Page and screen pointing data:
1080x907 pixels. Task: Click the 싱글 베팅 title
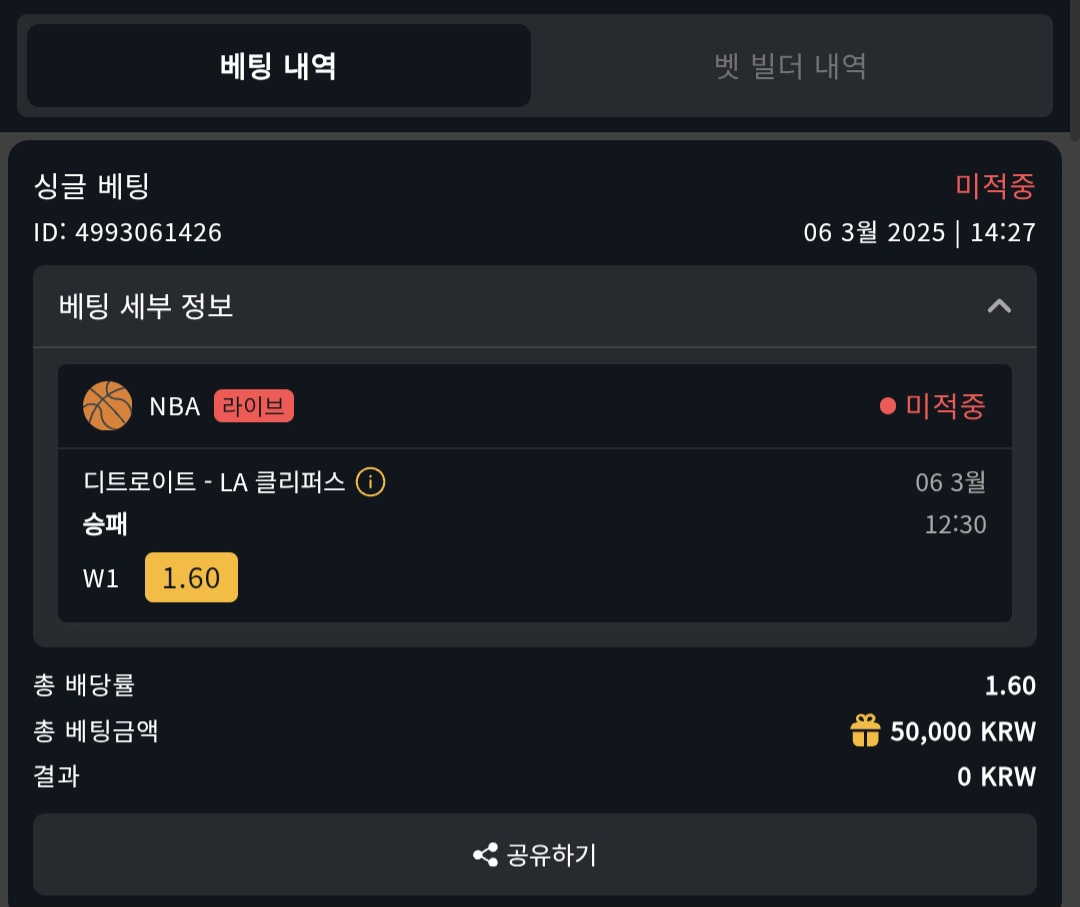[x=91, y=186]
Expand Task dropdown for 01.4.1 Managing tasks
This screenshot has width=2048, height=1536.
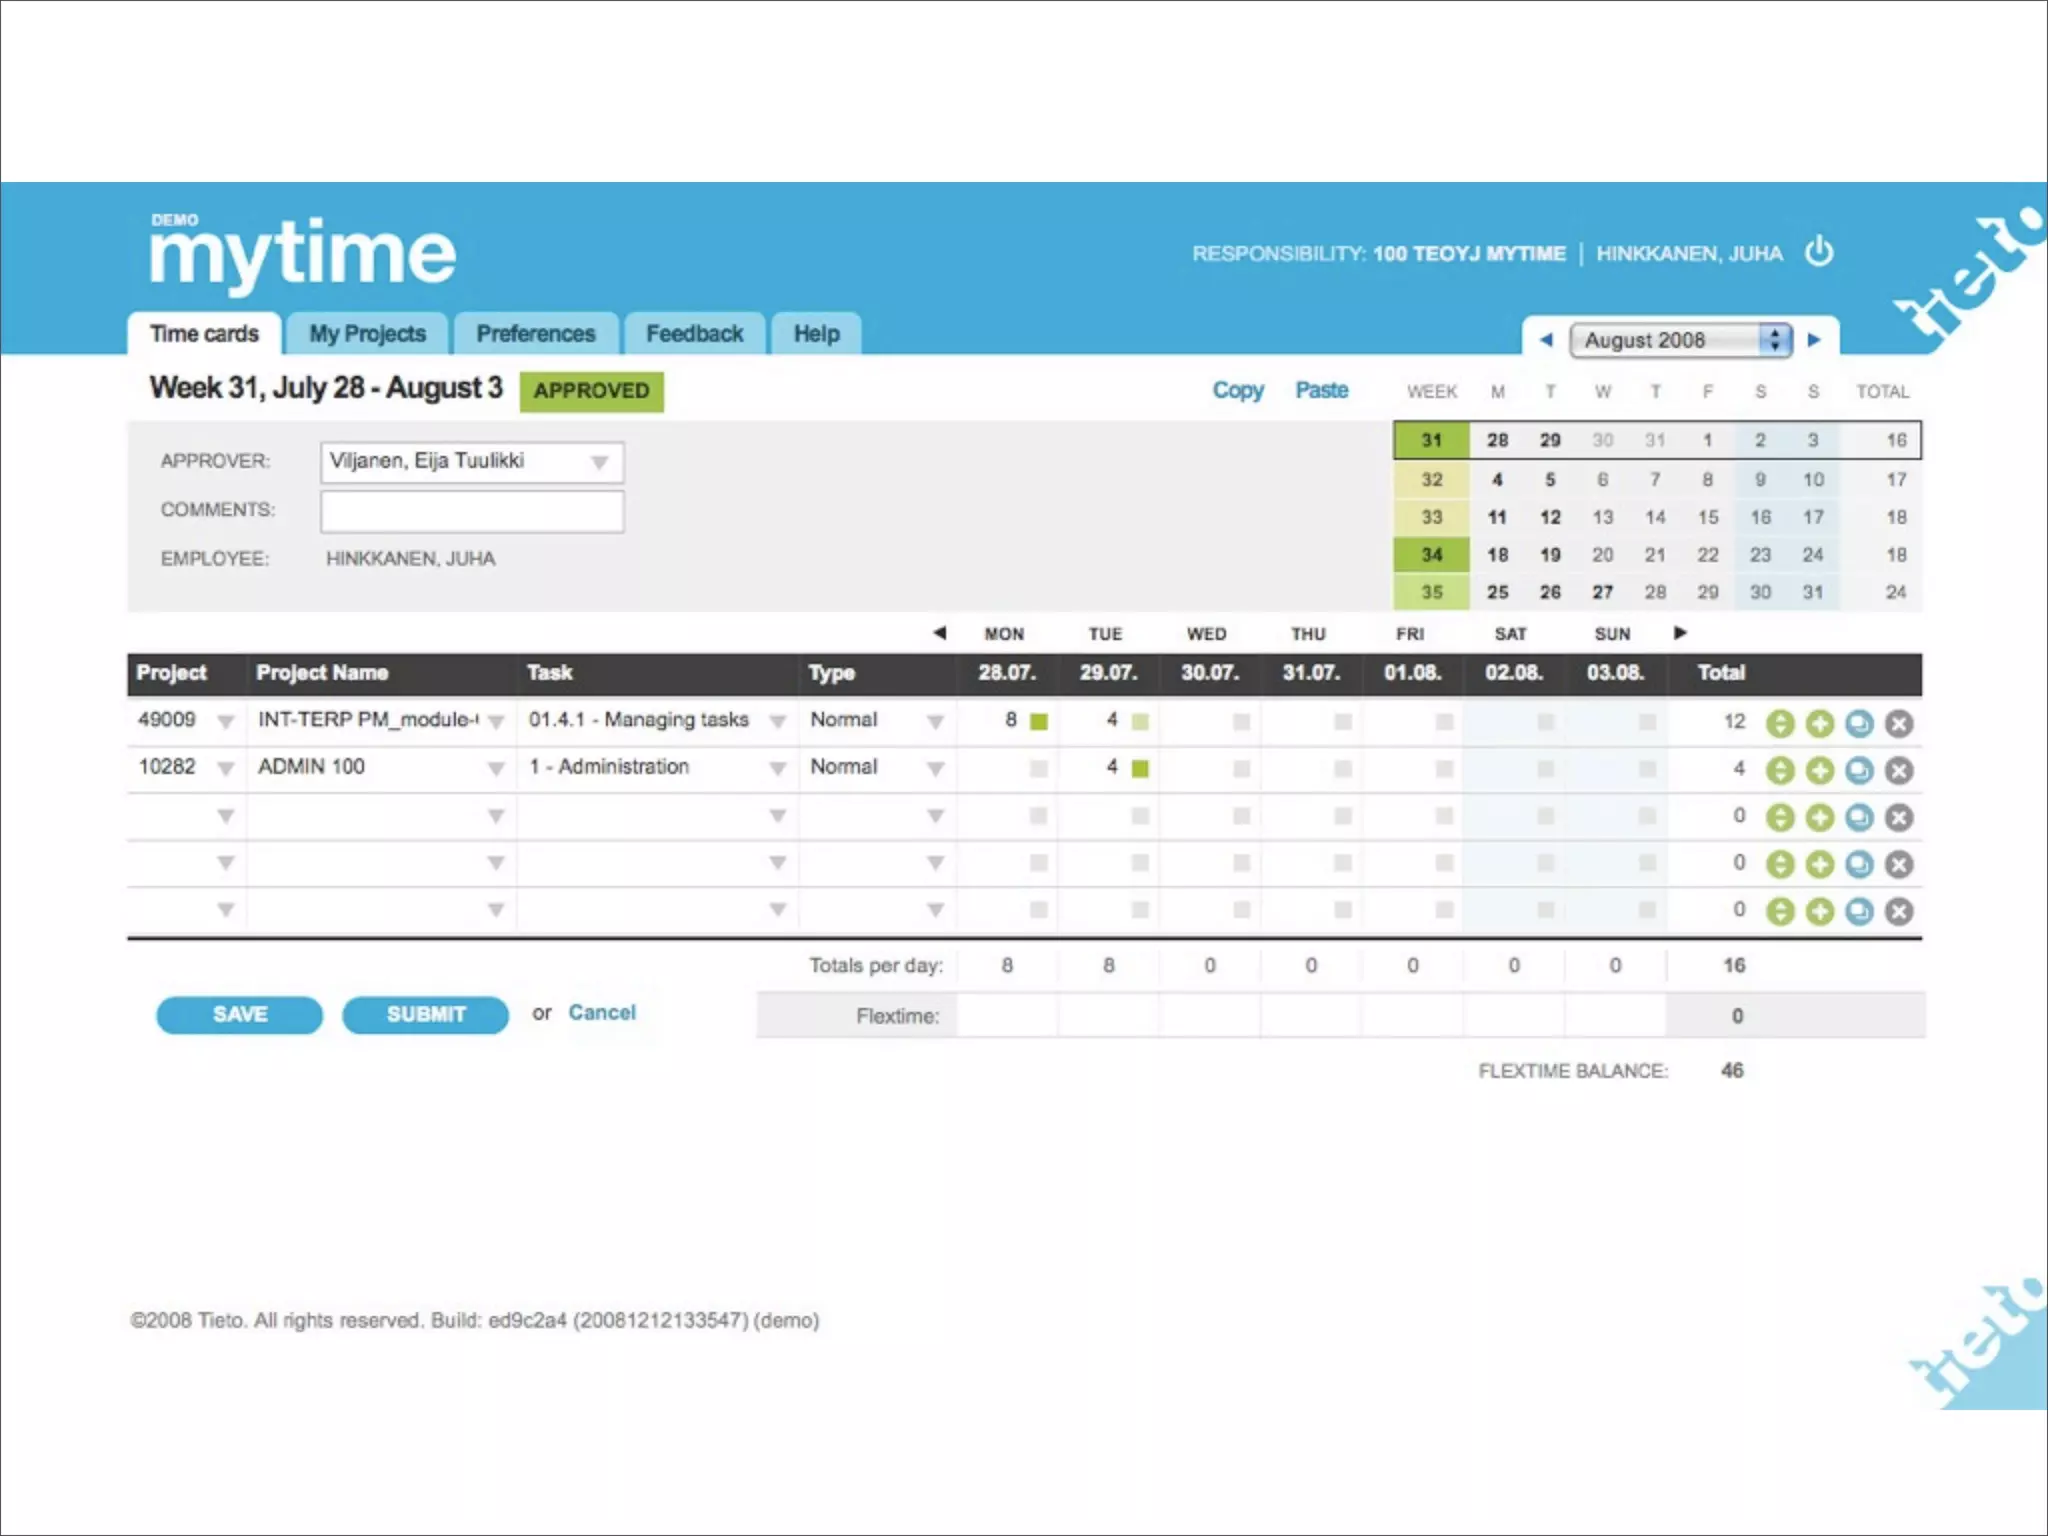click(x=777, y=722)
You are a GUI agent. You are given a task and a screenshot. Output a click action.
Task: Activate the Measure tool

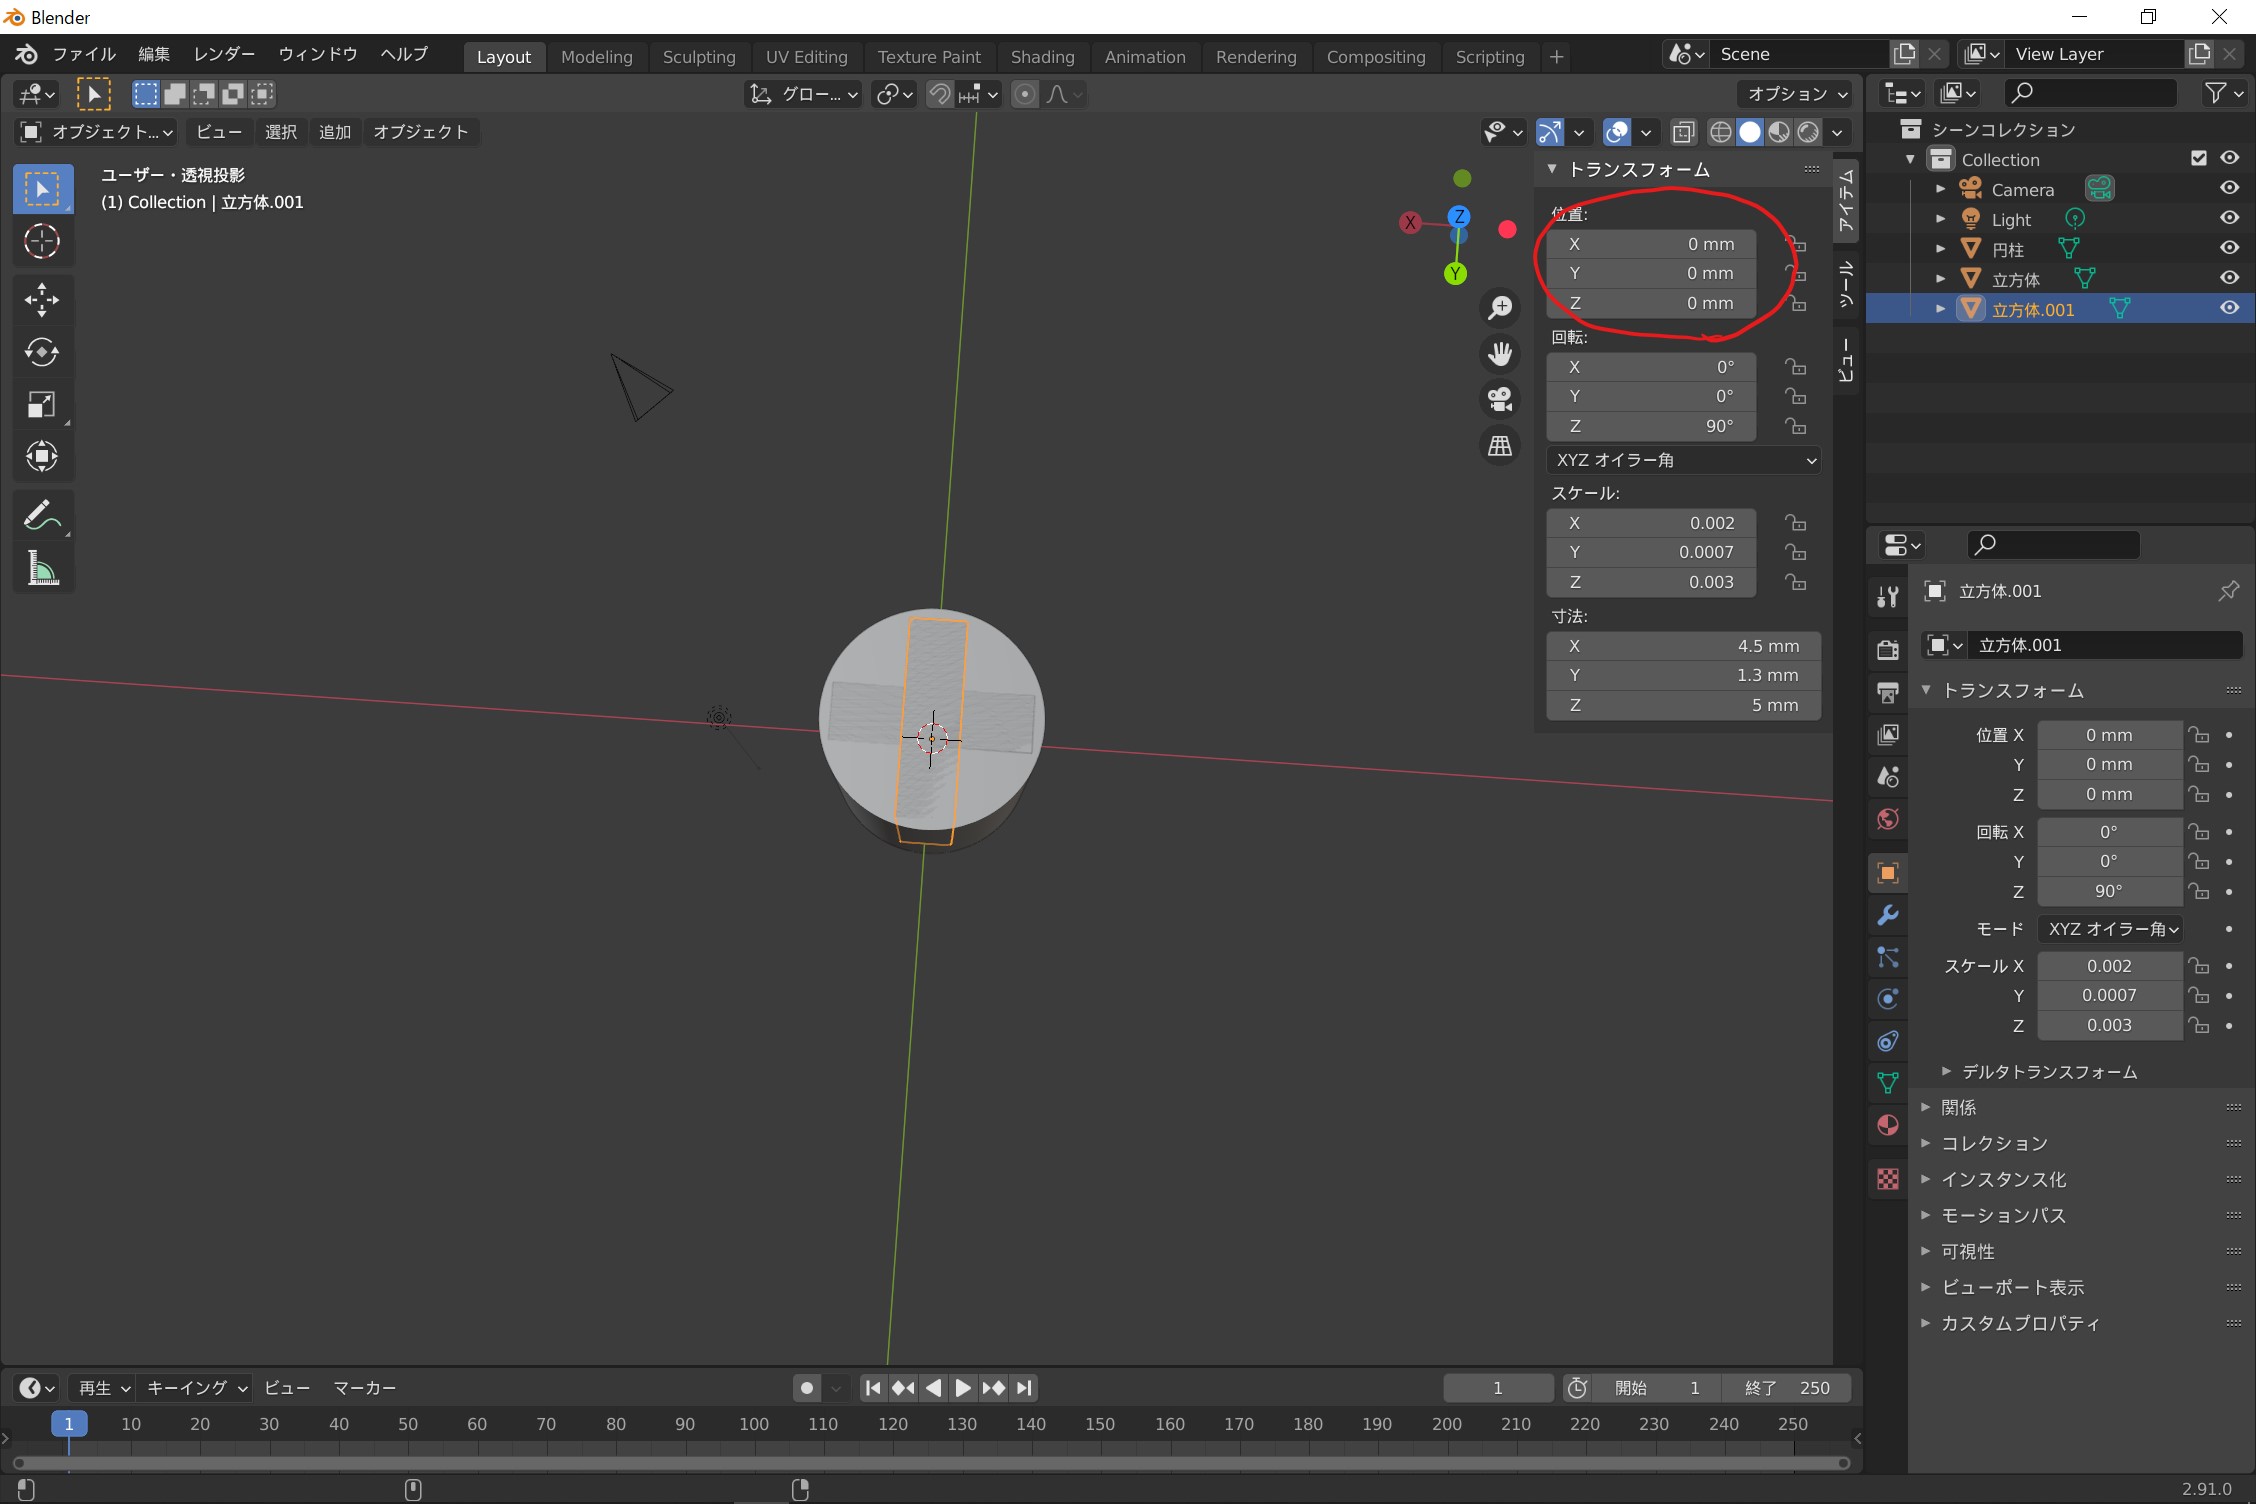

DO THIS: Write out every line of the records above again, requests included, but scale each coordinate in the answers by 1.75 and round it to a whole number, with halves rounded up; leave all numbers in the requests as they are. Omit the pictures.

FINAL ANSWER:
1080x907 pixels. Task: Click the 싱글 베팅 title
[x=159, y=326]
Expand Task dropdown for 01.4.1 Managing tasks
This screenshot has width=2048, height=1536.
click(x=1360, y=1264)
You are a GUI agent. You are given a task and a screenshot. Output a click action.
Task: Activate the Measure tool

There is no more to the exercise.